Realpolitik Definition

Explore the pragmatic approach to politics known as realpolitik, its history, principles, examples, case studies, and relevance in the modern world.


Realpolitik is a term that is often used in the field of international relations and politics. It refers to a pragmatic approach to politics that is based on practicality rather than ideological considerations. In this article, we will explore the definition of realpolitik, its history, principles, examples, case studies, and its relevance in the modern world.


The term ‘realpolitik’ originated in the 19th century in Germany, where it was used to describe the politics of power and expediency pursued by leaders such as Otto von Bismarck. Bismarck believed in using whatever means necessary to achieve a state’s goals, even if it meant sacrificing moral principles.
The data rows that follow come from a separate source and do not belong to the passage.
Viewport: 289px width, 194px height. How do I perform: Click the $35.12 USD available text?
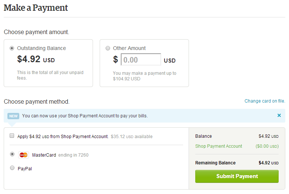pos(132,137)
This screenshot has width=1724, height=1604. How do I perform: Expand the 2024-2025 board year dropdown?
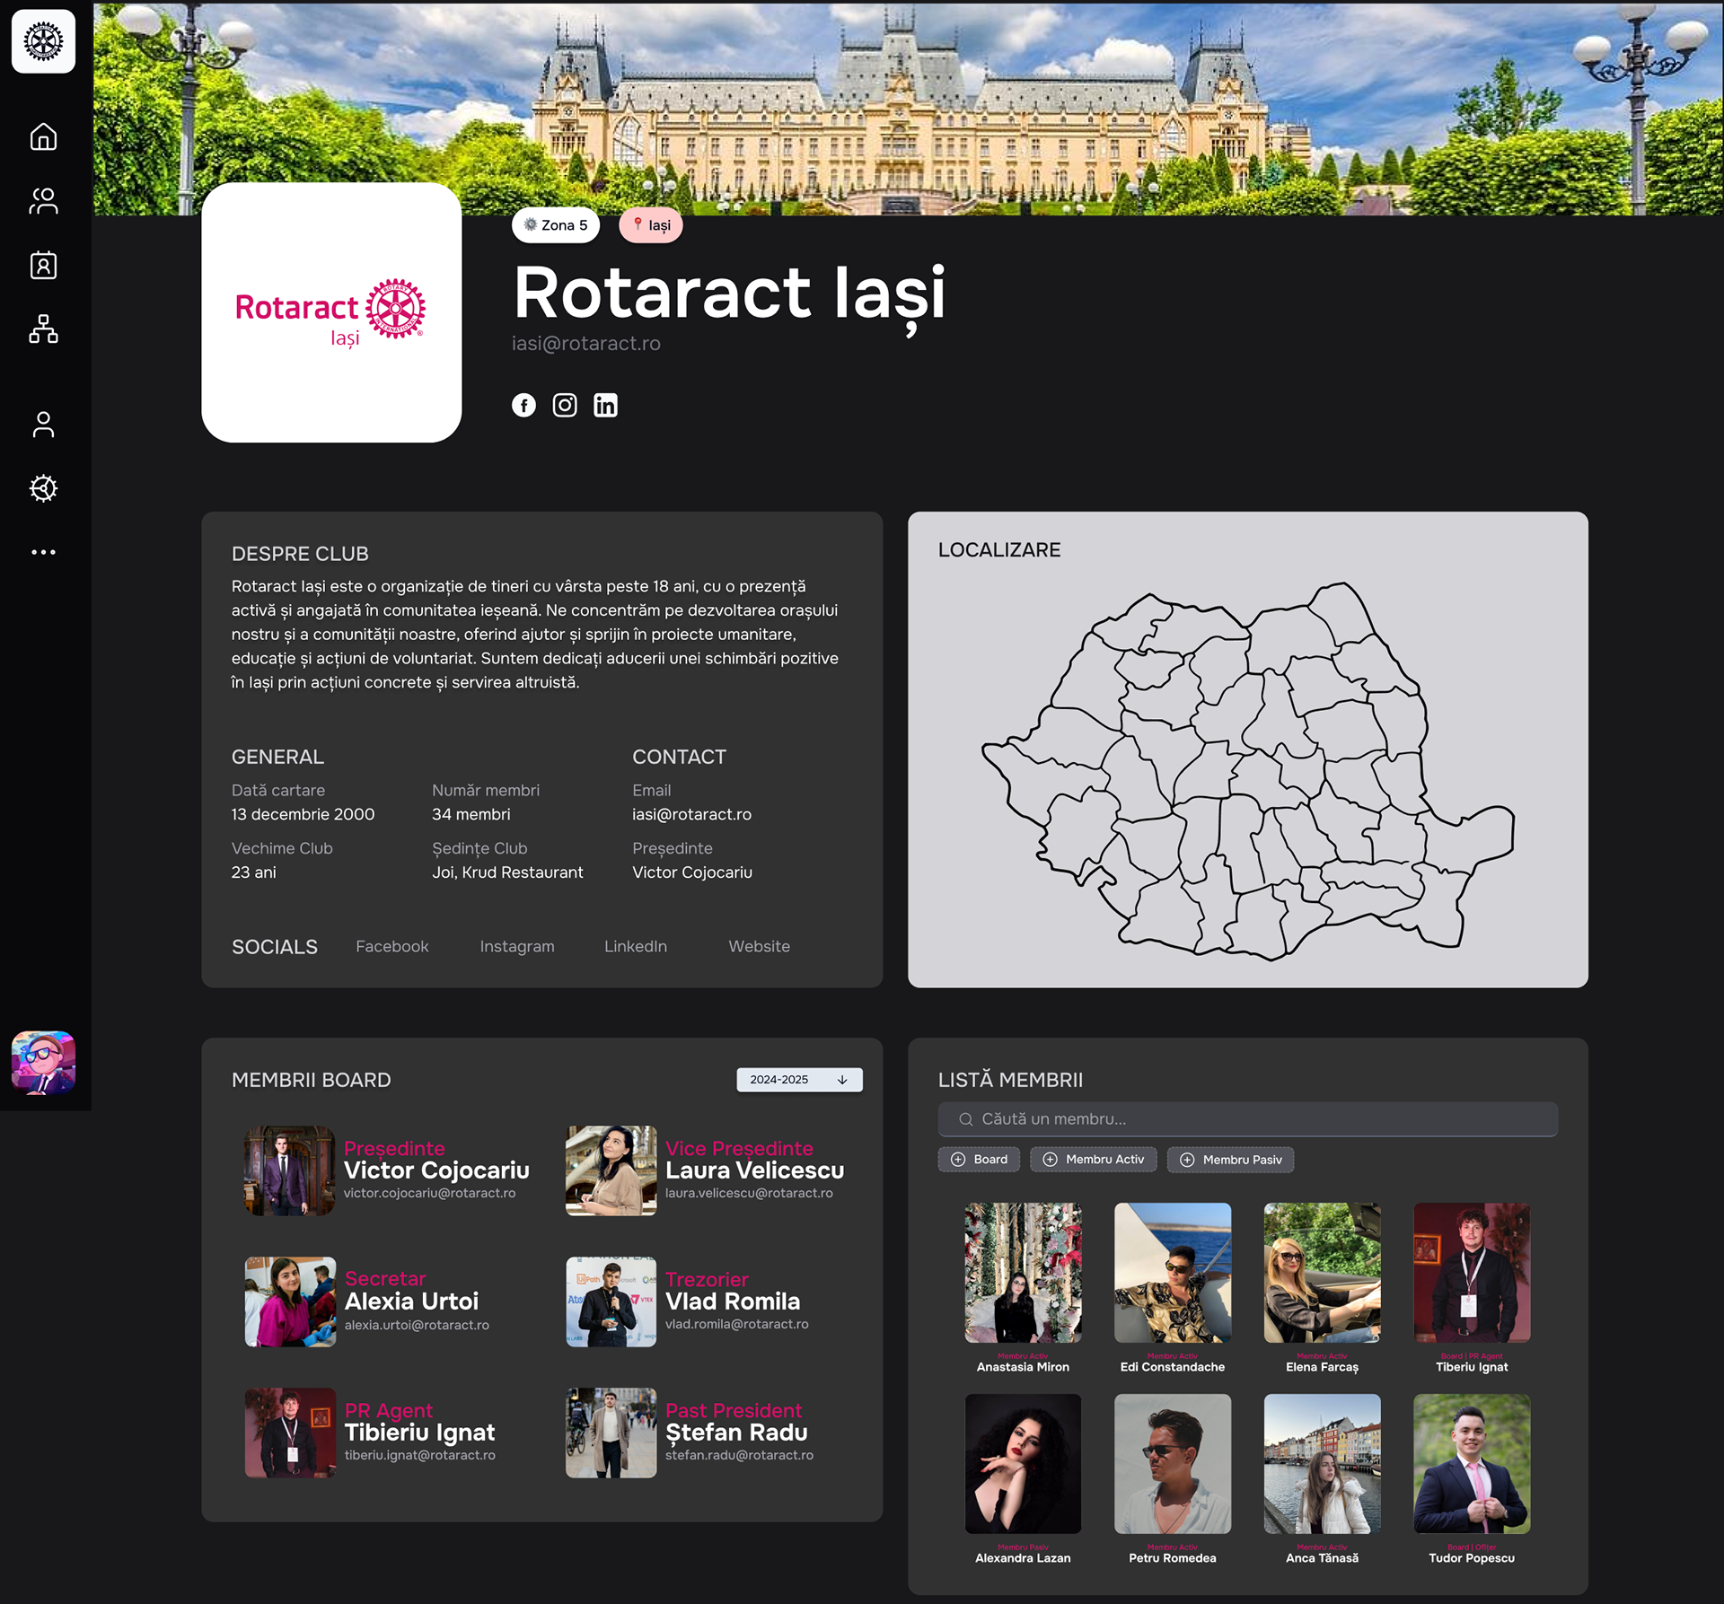point(799,1080)
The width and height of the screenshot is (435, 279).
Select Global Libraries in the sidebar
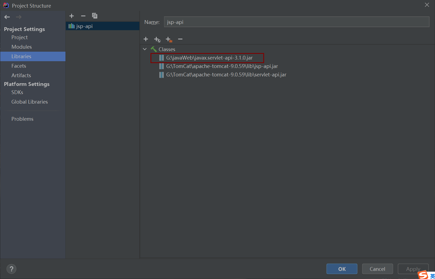point(30,102)
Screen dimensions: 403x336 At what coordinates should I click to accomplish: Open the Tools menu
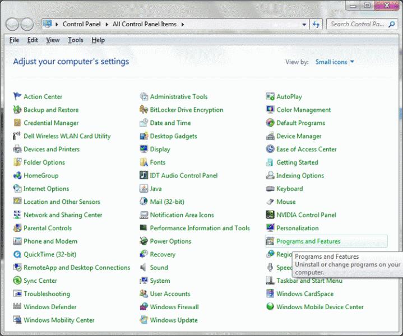coord(75,40)
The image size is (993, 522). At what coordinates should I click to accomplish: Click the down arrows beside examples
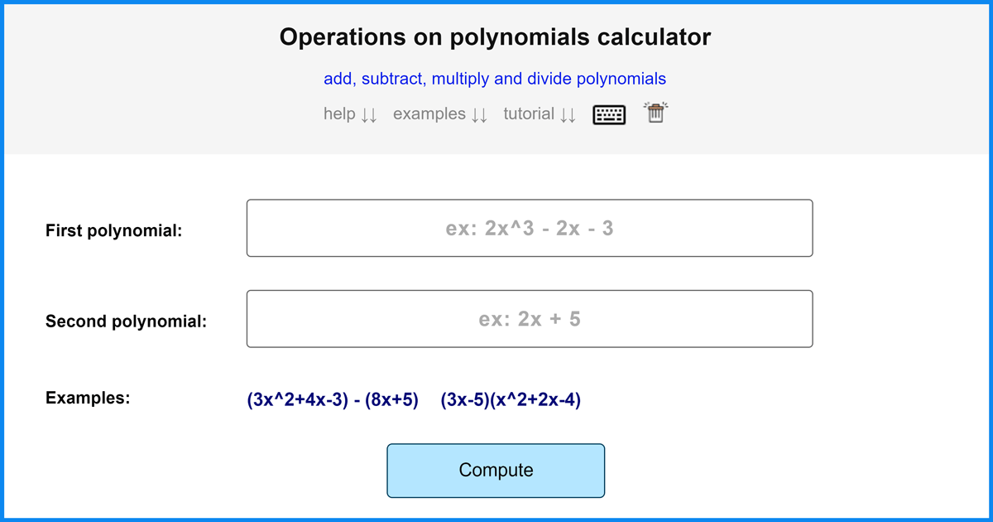click(x=479, y=115)
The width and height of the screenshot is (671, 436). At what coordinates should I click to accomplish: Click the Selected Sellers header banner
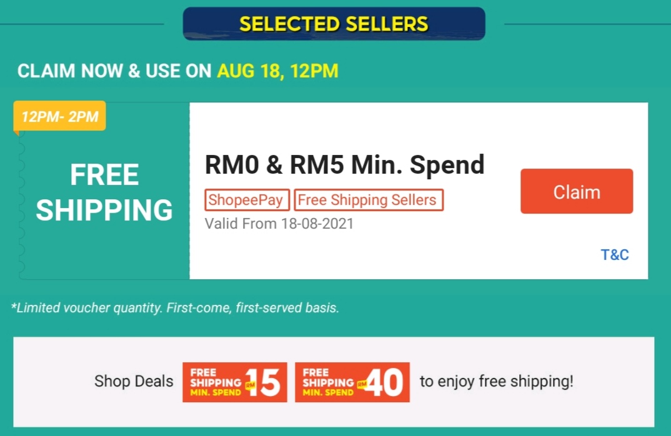(x=334, y=24)
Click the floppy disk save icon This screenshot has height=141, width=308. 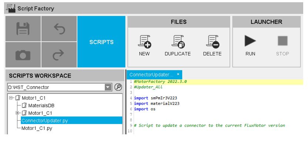[23, 29]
  • Power and self-interest are the primary motivators in politics
  • States should prioritize national interest over moral considerations
  • States should pursue a balance of power to maintain stability
  • Diplomacy should be used to achieve state objectives


One of the most famous examples of realpolitik in action is Bismarck’s unification of Germany through a series of alliances and wars. Another example is the Cold War, where both the United States and the Soviet Union engaged in realpolitik to further their global influence.

Case Studies

One case study of realpolitik is the US-North Korea nuclear negotiations. Despite North Korea’s human rights abuses, the US has engaged in diplomatic talks with the regime in order to prevent nuclear proliferation. Another case study is China’s Belt and Road Initiative, where China is using economic power to expand its influence in developing countries.


In the modern world, realpolitik continues to play a significant role in international relations. States often prioritize their national interests over moral considerations and engage in strategic alliances to further their goals. As the world becomes more interconnected, the principles of realpolitik are likely to remain relevant in shaping global politics.